Mrs. Harris had grown up a poor little rich girl in the vortex of a disorienting mother whose pursuit of her own life and pleasure had led her to ignore her daughter's needs or feelings at any age. For instance, regardless of the calendar, she would arbitrarily pull Mrs. Harris out of school in order to have a traveling companion, someone to whom she could complain when she was angry at Mrs. Harris's father, a passive, if pleasant man. Consequently, Mrs. Harris had grown up feeling not entitled to a life or possessions of her own, a characteristic that had led her to marry a self-centered and dominating man who perpetuated the pattern of her mother's neglect and abuse. She had even had to fight him to remain in treatment just as she had had to fight for just about everything else of value in her life.

Thus when Mrs. Harris asked for the pillow, it seemed that the abstinence imposed by a no would be at the least depriving and more likely cruel, while acceptance of her wish reflected the growing strength of her connection to me. Somehow I knew that I should accede to her request, although in the heat of the moment I could not have articulated why. Nodding my acquiescence, I motioned to Mrs. Harris that she might take whichever pillow she wanted. She did, and broadly smiling her gratitude, left with it tucked under her arm.

On the first day back in September, as if she had kept it there all summer, Mrs. Harris arrived with pillow under arm, thanked me for having loaned it to her and placed it back on the couch. "It was a great comfort to have it," she said, and then settled in to work. For several years into the treatment, she continued to battle her anxiety and distress about separations but she never requested a pillow again.

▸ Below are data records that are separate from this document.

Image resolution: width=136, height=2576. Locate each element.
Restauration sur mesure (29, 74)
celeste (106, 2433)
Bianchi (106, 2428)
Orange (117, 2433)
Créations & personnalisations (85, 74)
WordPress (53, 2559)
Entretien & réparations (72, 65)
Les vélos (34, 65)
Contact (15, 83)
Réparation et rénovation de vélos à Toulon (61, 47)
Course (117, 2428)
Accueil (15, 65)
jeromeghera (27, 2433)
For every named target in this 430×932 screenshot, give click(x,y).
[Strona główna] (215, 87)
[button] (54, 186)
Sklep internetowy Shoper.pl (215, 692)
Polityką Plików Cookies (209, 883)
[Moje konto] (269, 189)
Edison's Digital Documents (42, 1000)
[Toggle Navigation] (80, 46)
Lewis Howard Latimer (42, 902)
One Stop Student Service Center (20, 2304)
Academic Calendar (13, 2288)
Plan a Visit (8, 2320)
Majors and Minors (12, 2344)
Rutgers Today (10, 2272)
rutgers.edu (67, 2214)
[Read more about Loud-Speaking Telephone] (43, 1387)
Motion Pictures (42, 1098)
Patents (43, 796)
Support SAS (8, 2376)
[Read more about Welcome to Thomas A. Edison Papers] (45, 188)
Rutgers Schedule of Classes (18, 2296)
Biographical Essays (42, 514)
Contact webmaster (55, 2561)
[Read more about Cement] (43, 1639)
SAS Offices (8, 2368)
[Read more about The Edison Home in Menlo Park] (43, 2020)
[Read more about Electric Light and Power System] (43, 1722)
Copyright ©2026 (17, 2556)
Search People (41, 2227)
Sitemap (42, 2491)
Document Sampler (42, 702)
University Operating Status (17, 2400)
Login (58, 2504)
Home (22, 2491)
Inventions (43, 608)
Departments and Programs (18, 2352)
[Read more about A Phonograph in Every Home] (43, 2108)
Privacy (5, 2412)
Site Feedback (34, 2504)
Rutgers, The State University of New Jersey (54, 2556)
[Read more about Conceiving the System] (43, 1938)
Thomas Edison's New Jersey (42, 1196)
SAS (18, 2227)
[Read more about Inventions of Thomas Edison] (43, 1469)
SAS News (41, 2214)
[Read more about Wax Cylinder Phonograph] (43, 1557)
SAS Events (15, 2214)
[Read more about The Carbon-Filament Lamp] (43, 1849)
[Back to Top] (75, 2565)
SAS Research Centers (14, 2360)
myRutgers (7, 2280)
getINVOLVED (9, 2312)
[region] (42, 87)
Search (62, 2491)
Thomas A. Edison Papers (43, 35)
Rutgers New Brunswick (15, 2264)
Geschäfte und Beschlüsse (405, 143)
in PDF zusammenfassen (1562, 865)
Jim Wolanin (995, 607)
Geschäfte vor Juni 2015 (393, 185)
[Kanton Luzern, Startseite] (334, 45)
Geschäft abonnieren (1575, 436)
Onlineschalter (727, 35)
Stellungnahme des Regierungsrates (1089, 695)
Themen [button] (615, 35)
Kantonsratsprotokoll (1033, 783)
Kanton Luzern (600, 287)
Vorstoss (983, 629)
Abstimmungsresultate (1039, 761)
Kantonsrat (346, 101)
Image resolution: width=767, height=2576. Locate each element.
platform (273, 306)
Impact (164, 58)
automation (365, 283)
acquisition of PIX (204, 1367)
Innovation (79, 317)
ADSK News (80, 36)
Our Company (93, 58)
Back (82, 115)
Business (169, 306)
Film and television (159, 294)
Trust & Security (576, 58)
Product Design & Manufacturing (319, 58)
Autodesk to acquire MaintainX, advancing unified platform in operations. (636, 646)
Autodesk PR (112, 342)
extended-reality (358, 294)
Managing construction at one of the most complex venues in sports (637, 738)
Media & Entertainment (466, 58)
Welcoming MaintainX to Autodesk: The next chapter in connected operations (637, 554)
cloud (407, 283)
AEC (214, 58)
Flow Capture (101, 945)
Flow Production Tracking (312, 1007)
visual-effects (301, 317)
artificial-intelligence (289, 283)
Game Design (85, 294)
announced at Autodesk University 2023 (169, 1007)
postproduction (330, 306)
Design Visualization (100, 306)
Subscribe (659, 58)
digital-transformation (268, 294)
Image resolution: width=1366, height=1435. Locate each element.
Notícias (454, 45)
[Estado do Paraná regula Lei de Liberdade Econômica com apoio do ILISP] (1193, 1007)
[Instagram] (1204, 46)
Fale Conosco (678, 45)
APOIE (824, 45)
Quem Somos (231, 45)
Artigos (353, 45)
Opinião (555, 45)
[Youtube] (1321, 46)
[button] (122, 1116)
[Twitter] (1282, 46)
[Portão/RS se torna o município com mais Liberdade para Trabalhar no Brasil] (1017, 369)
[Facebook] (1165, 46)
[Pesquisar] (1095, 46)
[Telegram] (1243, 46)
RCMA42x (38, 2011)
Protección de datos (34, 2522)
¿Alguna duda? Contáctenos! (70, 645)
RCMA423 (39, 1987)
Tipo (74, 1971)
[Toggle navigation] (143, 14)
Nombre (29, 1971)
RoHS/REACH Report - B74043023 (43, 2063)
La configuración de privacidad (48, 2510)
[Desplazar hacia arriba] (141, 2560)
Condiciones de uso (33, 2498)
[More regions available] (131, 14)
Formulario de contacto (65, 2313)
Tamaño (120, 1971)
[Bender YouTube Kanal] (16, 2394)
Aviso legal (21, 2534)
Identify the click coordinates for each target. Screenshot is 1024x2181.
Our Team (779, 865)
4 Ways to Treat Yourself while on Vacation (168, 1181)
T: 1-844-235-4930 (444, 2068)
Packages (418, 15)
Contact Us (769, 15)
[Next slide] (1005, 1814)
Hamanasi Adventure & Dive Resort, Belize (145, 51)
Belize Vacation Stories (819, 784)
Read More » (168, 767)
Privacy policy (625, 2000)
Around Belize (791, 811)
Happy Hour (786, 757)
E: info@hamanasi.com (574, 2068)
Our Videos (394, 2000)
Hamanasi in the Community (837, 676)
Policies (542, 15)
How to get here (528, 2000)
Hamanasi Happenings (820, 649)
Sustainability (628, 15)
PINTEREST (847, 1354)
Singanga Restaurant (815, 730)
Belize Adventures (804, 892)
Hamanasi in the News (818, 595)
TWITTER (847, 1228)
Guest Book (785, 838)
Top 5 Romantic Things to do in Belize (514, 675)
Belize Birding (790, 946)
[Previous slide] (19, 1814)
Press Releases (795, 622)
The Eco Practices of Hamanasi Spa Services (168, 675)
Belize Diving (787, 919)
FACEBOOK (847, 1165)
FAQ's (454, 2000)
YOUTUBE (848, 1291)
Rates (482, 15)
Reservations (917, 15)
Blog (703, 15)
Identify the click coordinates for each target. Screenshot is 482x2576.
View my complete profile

I can't say for sure, but often I have wondered whether I would have felt compelled to stick to my original version of the rules if Mrs. Harris's request for the pillow had not resonated so powerfully for me. I don't really know. Certainly I had read Winnicott. But why I let her take it, I believe, has to do with a pink velvet pillow and "checking," antidotes to the down side of love with its potential for separation and loss. None of us is immune. For a mother, at least this mother, coping with those can take shape as a seventy-five pound duffle full of laundry, however many loads it might take. And for an analyst, at least this analyst, it might mean letting a patient take a pillow home for the long summer break.